As children, we learn to keep our valuables under close watch when we are in public. In the cyberworld, it’s harder to keep our most valuable assets protected. Unlike a wallet, our identity, data, and customers’ personally identifiable information (PII) are not tangible items that we can keep in our sight, knowing that as long as it’s in our hands, it’s not in someone else’s. Cybersecurity then, requires a different approach.
It seems every week, a major company, city, or hospital experiences an alarming security breach. The breaches may compromise privacy (hacked laptop/phone cameras, for example), data, or PII. Credit monitoring companies, phones, hospitals, and even entire cities have been compromised or even taken hostage. Last week, it was Zoom, which left cameras vulnerable to being activated without permission (more about that problem as well as the fix here). This NPR piece offers a terrifying read on the fifth domain (after land, air, water, and space) of the cyberworld.
Businesses and consumers increasingly rely on apps and software to get their everyday work done. For companies, this comes with a responsibility to protect customers, employees and sometimes patient information. So what’s a company to do?
Okay, so it’s a real problem. Now what?
We’re not here to scare you without offering solutions. While we’re talking about what businesses can do, we would be remiss not to address one important aspect of how you can protect yourself on a personal level. You can freeze your credit as well as that of your minor-aged kids. Here’s an article from the USA Today with more about how and why to take this step.
Customers trust companies with priceless personal information and sensitive company data daily and since that’s our main focus, here are some business-oriented tips.

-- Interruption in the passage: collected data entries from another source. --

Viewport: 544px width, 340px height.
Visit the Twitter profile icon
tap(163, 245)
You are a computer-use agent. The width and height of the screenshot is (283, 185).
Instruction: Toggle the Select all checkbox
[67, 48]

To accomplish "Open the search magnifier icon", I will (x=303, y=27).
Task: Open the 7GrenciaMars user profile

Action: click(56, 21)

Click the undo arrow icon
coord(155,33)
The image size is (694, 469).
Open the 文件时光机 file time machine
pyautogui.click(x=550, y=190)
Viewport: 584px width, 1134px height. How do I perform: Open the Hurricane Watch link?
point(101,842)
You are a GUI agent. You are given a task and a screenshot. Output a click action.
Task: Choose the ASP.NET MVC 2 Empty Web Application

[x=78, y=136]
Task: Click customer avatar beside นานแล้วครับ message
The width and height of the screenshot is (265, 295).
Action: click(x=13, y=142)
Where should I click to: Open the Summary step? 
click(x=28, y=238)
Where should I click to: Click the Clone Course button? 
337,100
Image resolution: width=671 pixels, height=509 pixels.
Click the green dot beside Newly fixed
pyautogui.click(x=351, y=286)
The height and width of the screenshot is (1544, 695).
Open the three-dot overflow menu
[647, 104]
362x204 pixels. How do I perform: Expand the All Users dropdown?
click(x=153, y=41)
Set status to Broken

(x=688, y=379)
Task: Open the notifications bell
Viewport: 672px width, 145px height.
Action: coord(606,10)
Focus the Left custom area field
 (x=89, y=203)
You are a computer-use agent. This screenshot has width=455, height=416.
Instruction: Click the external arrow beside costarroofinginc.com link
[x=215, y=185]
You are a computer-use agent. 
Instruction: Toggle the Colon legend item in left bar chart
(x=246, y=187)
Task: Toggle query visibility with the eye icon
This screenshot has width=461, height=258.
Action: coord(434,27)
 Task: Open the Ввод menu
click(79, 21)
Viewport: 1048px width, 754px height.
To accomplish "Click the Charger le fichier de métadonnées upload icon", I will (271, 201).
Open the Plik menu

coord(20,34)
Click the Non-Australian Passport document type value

Password management: There are tools that offer super-secure ways to make sure your company passwords are accessible only to whom you want them to be. If you’ve ever tried to access a company account after the person who managed it is no longer with the company, you see the value here. Aside from the convenience, it’s a way to keep information super secure.
Policies and procedures: Make sure you have policies and procedures in place to prevent attacks. Train employees on good security etiquette. For most organizations, human error is by far the most likely source of mistakes that lead to breaches.
Insurance coverage: Should you experience a breach, having solid insurance coverage in place can make it a lot less painful by covering the financial loss. This article provides a lawyer’s guide to cybersecurity insurance coverage.
Penetration tests: Have third parties perform monthly security checks and an annual penetration test.
Customer encryption: Encrypt all information at multiple levels. Encryption scrambles data so that it’s unreadable without the encryption key. This article on business cybersecurity says:
“There are three ways to encrypt data: at rest, in motion and in use. Small businesses should be encrypting customer data at all three points, especially if those companies have e-commerce capabilities. Some of this is simple, like making sure your website is set up to allow only HTTPS transactions, a protocol that activates encryption. Other forms of encryption require expertise or support from a company that provides point-to-point encryption and tokenization technology, like Elavon.”
Any investment in your security is a wise investment indeed.